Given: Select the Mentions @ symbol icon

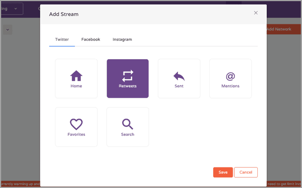Looking at the screenshot, I should [230, 76].
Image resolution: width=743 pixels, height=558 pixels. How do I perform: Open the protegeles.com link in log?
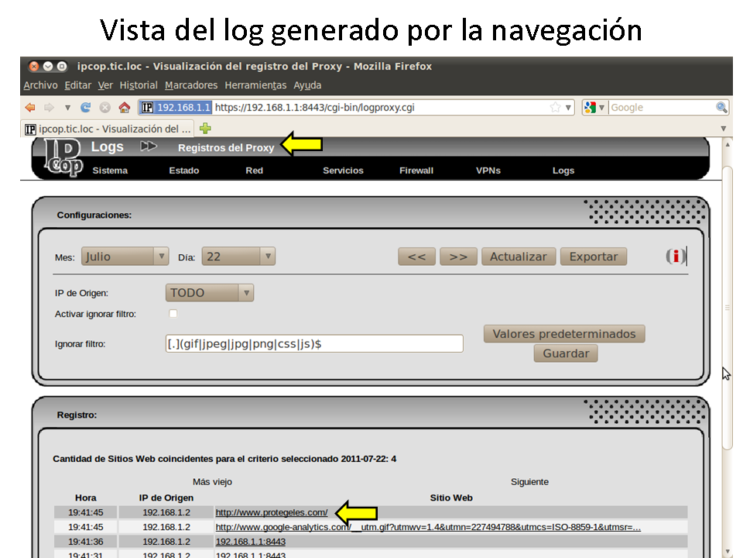coord(271,512)
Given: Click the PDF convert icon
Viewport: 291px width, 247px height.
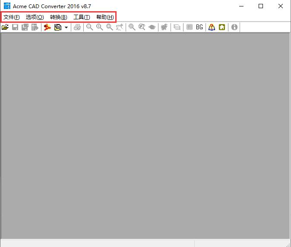Looking at the screenshot, I should coord(47,27).
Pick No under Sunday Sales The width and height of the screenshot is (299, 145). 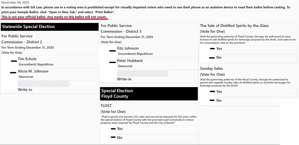coord(213,100)
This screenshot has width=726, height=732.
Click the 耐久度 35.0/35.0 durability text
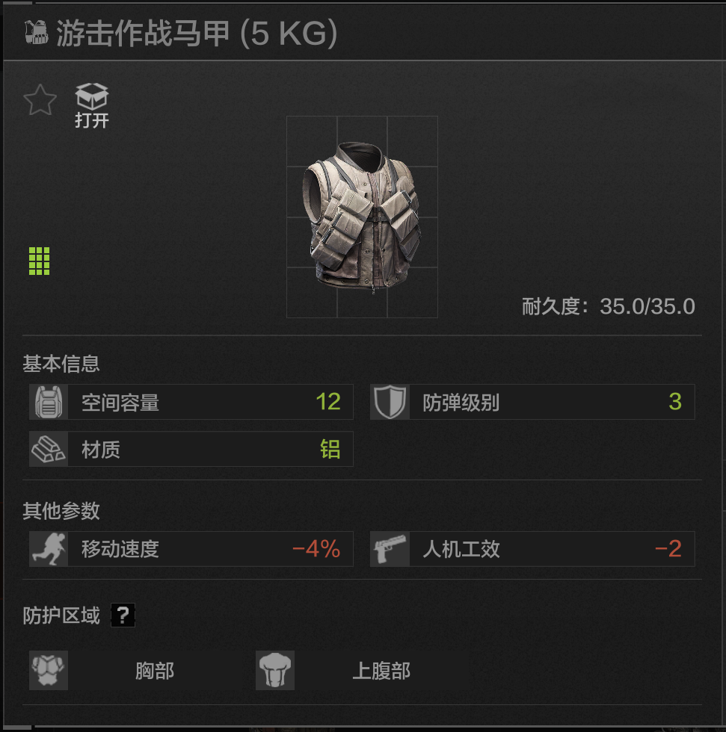click(609, 307)
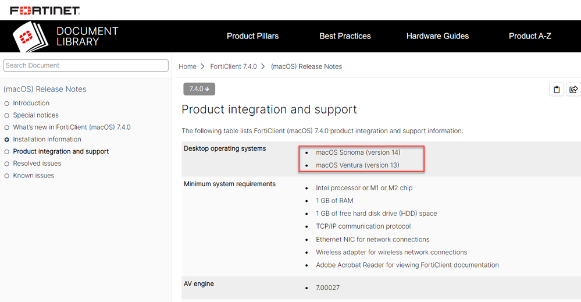
Task: Open the Product Pillars menu
Action: pyautogui.click(x=252, y=36)
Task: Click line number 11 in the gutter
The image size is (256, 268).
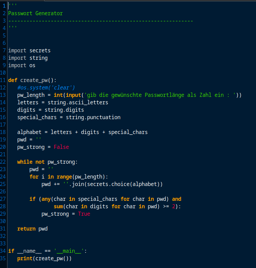Action: (x=3, y=80)
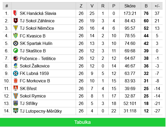Click the V wins column header

click(92, 6)
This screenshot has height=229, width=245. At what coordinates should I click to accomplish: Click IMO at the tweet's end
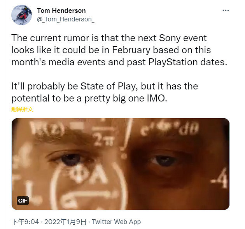click(157, 98)
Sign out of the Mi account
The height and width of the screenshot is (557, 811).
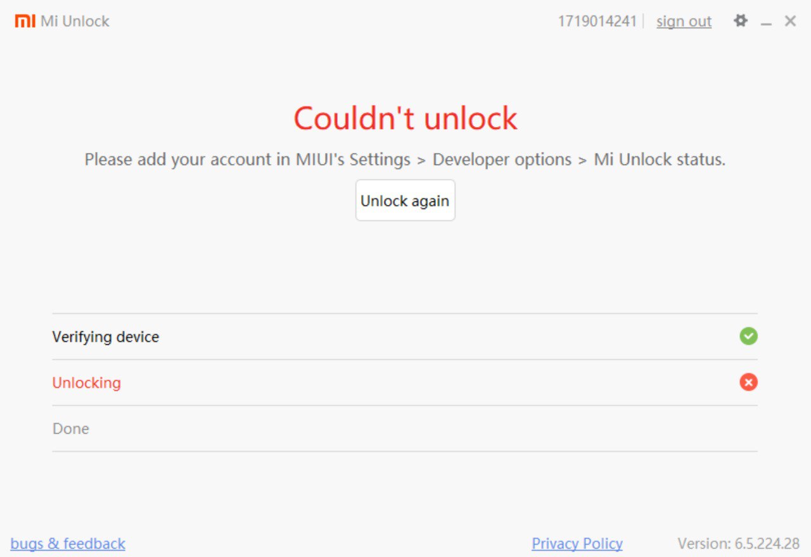pos(684,22)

__What you should do__: Give again exactly the lines from the one holding "Sign out of the Mi account" to the final line of the records, both ends included; any pictures stay out.

__Result below__:
Sign out of the Mi account
The height and width of the screenshot is (557, 811).
pos(684,22)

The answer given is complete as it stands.